__Task requirements__. From the line containing "Given: Click the history" through the end of the entries, please repeat every line exactly and nothing more; the pictures do not belong in the copy.
━━━━━ Task input ━━━━━
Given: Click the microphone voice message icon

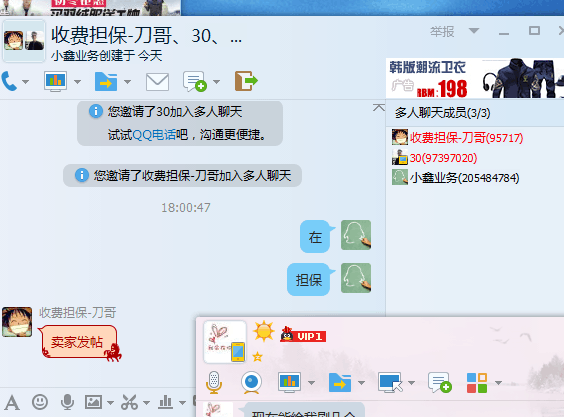Looking at the screenshot, I should pos(67,402).

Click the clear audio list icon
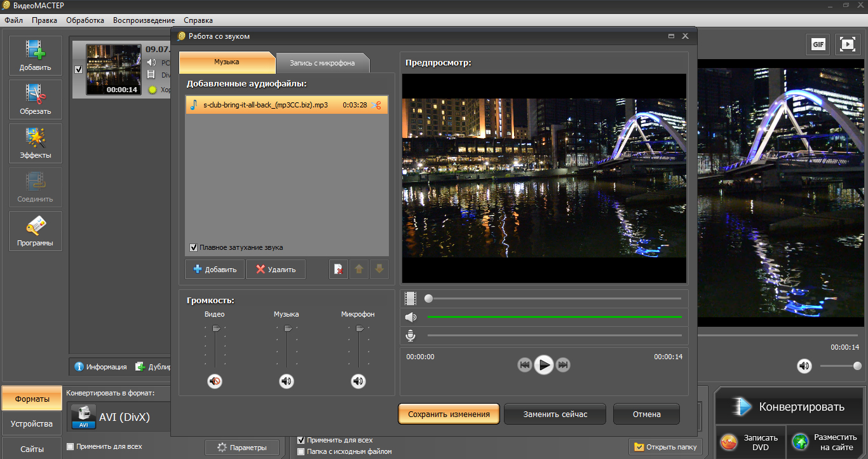tap(338, 270)
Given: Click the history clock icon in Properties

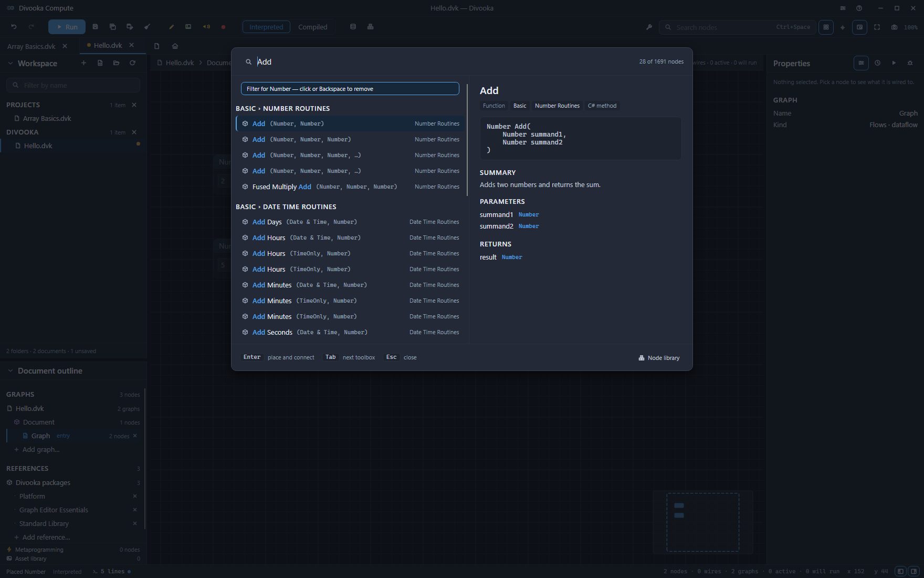Looking at the screenshot, I should (x=877, y=63).
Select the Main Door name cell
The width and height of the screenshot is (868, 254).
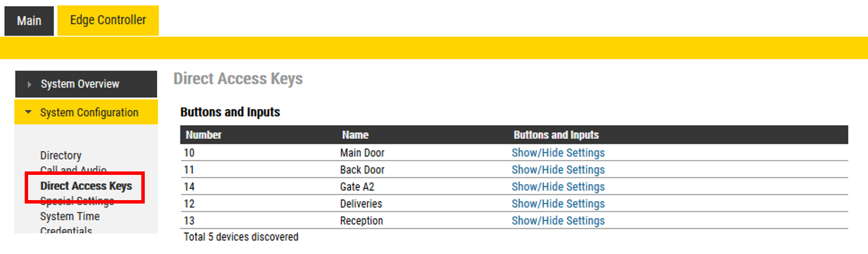[x=362, y=153]
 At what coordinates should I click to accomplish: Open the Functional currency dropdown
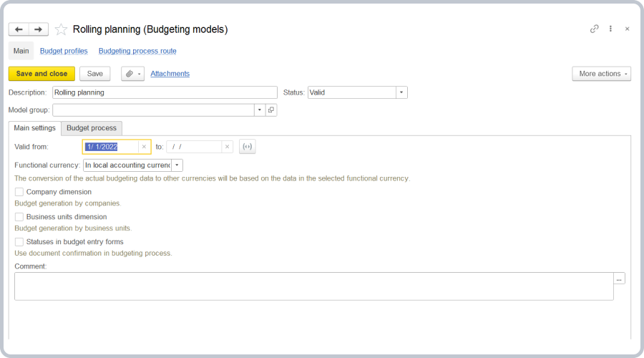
━━━━━
__Task output__.
Given: Click the history clock icon in Properties

Looking at the screenshot, I should (x=877, y=63).
Select the Main Door name cell
The width and height of the screenshot is (868, 254).
[x=362, y=153]
 At what coordinates should I click to accomplish: Open the Functional currency dropdown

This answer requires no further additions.